Monty Roberts Dangerous Training Gimmicks

By
Marjorie Hansen

Lately I have been reading of so many accounts of the use of synthetic training devices (gimmicks) that very often inflict harsh pain to the horse. Most often, the articles involve Monty Roberts at his demos. My heart still aches for the colt that I saw treated so abruptly with a gimmick rush job of 27 minutes of thoughtless handling/training efforts to get a rider up on him for the very first time at Las Vegas in December 1999. resorting to the use of a gimmick halter (Dually Halter) on an 18-month old colt so indiscriminately is a LARGE clue to the so-called “mystique” of Monty Roberts. He was only concerned with the quick fix.

If it took some (premeditated) intentionally applied head pain to get a faster response from this immature colt, then as far as he was concerned, he did it. Now, Monty claimed never to have seen this colt prior to the demo. He didn’t even experiment with a conventional halter to check out the colt’s leading ability. He just started out with the heavy guns. What is probably worse, or even dangerous, is he tries to sell this gimmick halter to anyone who will buy it. People who don’t even know how to use any halter could be purchasing this bastard headpiece.

The harsher forms of equine restraint are reserved for extremes of behavior. Horses with a malicious history, injured animals that are in severe pain that need emergency treatment, etc. Certainly those 19 horses in the recent Kentucky Derby, mostly, if not all stallions, needed in most cases, a chain over the nose and an extra handler. Think about it, 19 stallions milling around in each other’s space? Good horse trainers use training procedures and equipment appropriately. Most often, at their training facility by experienced hands. Above all, they don’t try to pedal these pieces of training knowledge to an inexperienced novice.
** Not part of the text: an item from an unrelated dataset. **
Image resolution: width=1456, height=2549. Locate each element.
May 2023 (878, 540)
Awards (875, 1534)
Monty Roberts does just that. Has he ever given any thought to product liability? A horse going over backwards is just one of the severe side effects of the misuse of a halter that tightens up on the horse’s head when it goes against the feel of it while leading or when startled.

These gimmicks that apply force (Dually halter and the Buck Stop or lip string) hardly belong in an non-professional setting. They should be a seldom used last resort. The so-called “buck stop” only serves to repress the bucking habit or response. The horse is not allowed to experiment and find out for himself that bucking is nonproductive. All of our colts go through unsaddled ground work prior to saddling. Then, they wear their saddles daily and freely in a round pen until they are through with trying to buck it off. The desire to buck is what must disappear before weight is added to their back, in the form of a live human being. They learn by experience not by avoiding pain and being trapped into one body position.

Horses vary from very insensitive to extremely sensitive. Some are so fine skinned with so little hair that they will switch their tail at an ant crawling on their back. I have had to groom horses that couldn’t tolerate a soft brush on their head, a brush that I could brush along my own cheek easily. I really feel that horses are more sensitive around their heads and elsewhere than many of us are. They have no hands on the ends of arms that can fly up and protect most of the head and face in an instant. Their other senses are so much keener than ours, why not the sense of feel too? They are also very emotional animals. They get angry, feel joy and seem to now how we actually feel about them.

A true horseman knows when and how to use the proper training equipment and which horses will benefit most from their use.

Hopefully, the uninformed clinic followers will some day realize that Monty Roberts’ equine demo subjects are victims being exploited solely for his personal gain.